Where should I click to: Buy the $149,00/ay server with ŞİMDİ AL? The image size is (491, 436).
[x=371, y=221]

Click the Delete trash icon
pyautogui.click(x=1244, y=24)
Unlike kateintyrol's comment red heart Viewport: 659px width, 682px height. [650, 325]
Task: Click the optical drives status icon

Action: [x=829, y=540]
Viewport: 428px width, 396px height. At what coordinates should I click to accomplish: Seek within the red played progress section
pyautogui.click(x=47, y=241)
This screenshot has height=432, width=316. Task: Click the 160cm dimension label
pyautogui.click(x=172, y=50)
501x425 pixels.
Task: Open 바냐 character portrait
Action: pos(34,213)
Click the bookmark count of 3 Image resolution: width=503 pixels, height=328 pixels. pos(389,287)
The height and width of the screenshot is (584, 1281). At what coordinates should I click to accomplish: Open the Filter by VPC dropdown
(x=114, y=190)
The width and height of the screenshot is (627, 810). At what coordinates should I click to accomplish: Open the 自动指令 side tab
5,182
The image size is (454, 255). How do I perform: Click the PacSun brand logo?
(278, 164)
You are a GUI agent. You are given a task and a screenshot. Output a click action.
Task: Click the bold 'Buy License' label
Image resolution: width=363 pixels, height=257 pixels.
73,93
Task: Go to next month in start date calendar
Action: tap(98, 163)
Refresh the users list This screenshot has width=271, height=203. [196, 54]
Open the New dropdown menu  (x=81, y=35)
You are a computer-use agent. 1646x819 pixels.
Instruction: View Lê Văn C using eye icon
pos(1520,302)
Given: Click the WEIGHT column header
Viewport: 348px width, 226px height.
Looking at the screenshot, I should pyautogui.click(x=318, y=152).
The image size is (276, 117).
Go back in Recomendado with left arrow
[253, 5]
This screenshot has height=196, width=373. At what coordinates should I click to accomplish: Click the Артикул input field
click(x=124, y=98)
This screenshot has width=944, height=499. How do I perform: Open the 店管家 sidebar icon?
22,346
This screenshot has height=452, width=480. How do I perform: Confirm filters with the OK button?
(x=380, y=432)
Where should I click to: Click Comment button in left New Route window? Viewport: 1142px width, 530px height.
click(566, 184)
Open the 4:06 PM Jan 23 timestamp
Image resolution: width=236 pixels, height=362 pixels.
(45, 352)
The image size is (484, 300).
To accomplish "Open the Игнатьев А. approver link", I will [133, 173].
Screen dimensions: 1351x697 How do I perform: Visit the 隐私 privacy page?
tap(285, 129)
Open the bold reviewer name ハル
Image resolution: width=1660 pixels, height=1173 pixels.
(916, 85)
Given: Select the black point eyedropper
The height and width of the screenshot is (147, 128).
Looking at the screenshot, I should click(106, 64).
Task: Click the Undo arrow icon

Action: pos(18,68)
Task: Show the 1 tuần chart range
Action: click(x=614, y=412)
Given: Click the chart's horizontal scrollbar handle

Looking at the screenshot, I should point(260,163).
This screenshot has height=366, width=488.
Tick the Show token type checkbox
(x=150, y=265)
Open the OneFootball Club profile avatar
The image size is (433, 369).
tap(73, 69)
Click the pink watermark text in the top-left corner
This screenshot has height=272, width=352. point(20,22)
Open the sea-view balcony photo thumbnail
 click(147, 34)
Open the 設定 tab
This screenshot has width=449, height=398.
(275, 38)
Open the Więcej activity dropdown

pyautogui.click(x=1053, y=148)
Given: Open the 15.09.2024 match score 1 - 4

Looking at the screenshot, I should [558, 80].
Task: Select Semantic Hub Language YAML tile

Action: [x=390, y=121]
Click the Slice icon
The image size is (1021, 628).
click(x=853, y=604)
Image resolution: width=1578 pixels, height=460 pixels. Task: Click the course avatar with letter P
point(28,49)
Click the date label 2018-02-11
.....
Every line in the data that holds "agent" should be copied out.

You are a GUI agent. You are given a task and a screenshot. Output a click action.
You are a computer-use agent. 1646x819 pixels.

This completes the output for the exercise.